Glancing at his watch, he led them to the Light Rail stop around the corner and sat on the benches, the ones designed so homeless people could never stretch out along their length.
"As soon as I started making inquiries, I was told there was a judge," Uncle Donald began. "He does this for a fee, usually."
"How much?" Jackie asked.
"Ten thousand dollars."
"I have that." And Jackie actually took out her check book and her Mont Blanc pen. No ordinary Bics for Jackie. Uncle Donald put his hand over hers before she could start filling it out. Tess could just imagine what she might have written there. Pay to the order of judge-so-and-so. Ten Thousand Dollars. For: just a little bribe.
"It's strictly a cash business, dear. Besides, I said he usually does this. When I told him of your situation, he said he can't help. See, all he can do is unseal the original birth certificate. But you know what's on that, right? And there's nothing that connects the original birth certificate with the second one issued."
"Another dead-end," Jackie said bitterly. "From everything I've learned, it sounds as if my daughter could find me pretty easily, but I'll never be able to find her."
The Light Rail train pulled up just then, half-empty as usual.
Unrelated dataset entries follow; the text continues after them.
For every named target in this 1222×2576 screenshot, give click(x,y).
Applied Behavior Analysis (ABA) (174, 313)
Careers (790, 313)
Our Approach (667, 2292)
A tall, broad-shouldered man with curly blond hair poking out from beneath the brim of a Yankees cap got off and sat down next to them, studying the sports pages of the New York Post. He wore a denim shirt, untucked, faded jeans and dirty-white Chuck Taylors. Normally, wearing a Yankee cap in Baltimore was akin to sporting a "kick me" sign, but it was hard to imagine anyone bothering this man. It wasn't just his size. He carried himself with an assurance as formidable as it was irritating to Tess. She disliked natural self-confidence, given how much she had to work at faking it.
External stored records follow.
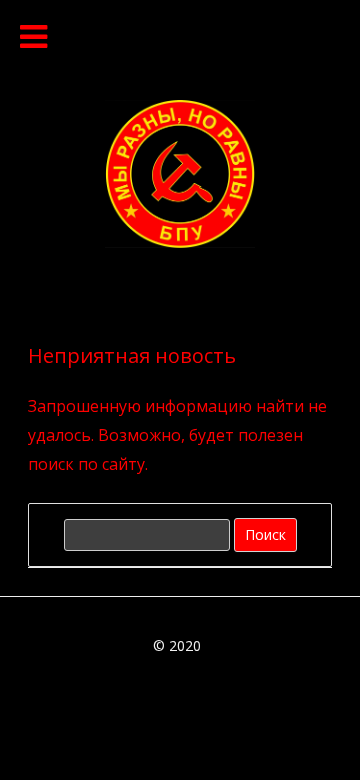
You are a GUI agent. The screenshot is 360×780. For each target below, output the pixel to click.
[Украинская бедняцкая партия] (180, 242)
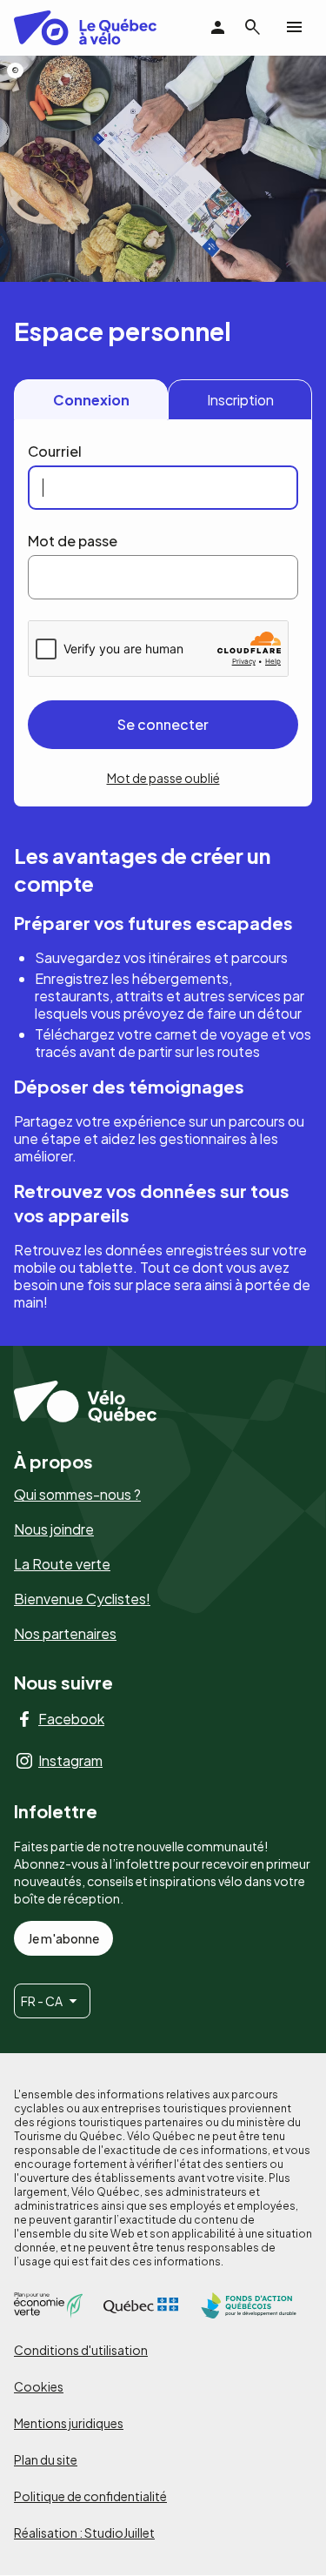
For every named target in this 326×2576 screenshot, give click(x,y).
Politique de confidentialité (90, 2496)
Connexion (91, 400)
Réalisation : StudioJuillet (84, 2532)
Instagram (70, 1761)
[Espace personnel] (218, 27)
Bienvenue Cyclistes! (82, 1599)
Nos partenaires (65, 1634)
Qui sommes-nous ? (77, 1494)
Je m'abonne (63, 1938)
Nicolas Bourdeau (15, 70)
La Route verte (62, 1564)
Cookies (38, 2386)
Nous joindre (54, 1529)
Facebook (71, 1719)
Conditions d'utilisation (81, 2350)
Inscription (240, 400)
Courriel (55, 451)
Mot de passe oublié (163, 778)
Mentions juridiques (68, 2423)
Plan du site (45, 2459)
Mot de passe (72, 541)
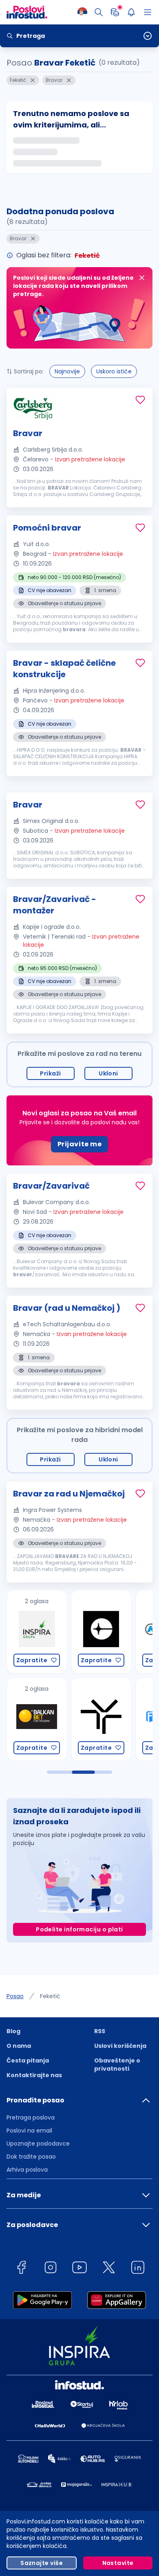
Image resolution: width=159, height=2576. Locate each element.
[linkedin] (138, 2268)
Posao (15, 1996)
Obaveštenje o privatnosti (117, 2064)
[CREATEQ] (46, 1632)
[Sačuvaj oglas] (140, 400)
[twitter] (109, 2268)
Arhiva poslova (27, 2170)
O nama (19, 2046)
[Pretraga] (99, 12)
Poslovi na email (29, 2130)
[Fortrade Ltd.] (110, 1719)
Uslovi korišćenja (120, 2046)
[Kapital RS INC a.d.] (110, 1632)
"If you're headed to Camden Yards, you're about six blocks too far north," Tess told the man, put off by his invasion of their personal space. What kind of creep sat down right next to you when there were plenty of benches free? "If you're heading for Yankee Stadium, that's two hundred miles to the north."
"Believe me, I know where I can go when I want to watch some real baseball," the man said in a quiet voice, his eyes focused on the box scores. "The Yankees are only three back in the all-important loss column. Only three back in the loss column, five out of first place. You know baseball? You understand the significance of that?"
"We're sort of having a private conversation here, and it's not about baseball geekery."
"Donald, you might want to tell this woman who I am. Well, not who I am, but why I'm here."
"Tess, Miss Weir, call this gentleman Mr. Mole."
"What, are we playing Wind in the Willows all of a sudden?" Tess asked. "Dibs on being Mr. Toad."
Mr. Mole studied her, but not with the squinty, sun-averse gaze of his namesake. He had bright blue eyes, eyes that burned so bright they seemed freezing cold. He easily won the stare-down.
"Mr. Mole works in the Health Department," Uncle Donald said. "He has access to birth certificates, which are private under Maryland law. As I said, we know what's on the original birth certificate, because Jackie filled that out herself. What Mr. Mole proposes to do is go through all the birth certificates in the eighteen months following the birth of Jackie's daughter."
Tess didn't see how this would work any better than everything they had tried. "How can you match the new certificate to the old? At this point, we're not sure of any of the clues we started with-not the name, not the parents' names, not their location. For all we know, everything we were told was a lie, or just flat-out wrong."
"I don't need a name," Mr. Mole said. "I can immediately narrow my search to any certificate that has a different issue date than the date of birth. That's the tip-off, you see, it indicates there was an adoption. Otherwise, the two dates are the same."
"How broad a field of possibilities are we talking here?" Tess asked, still skeptical.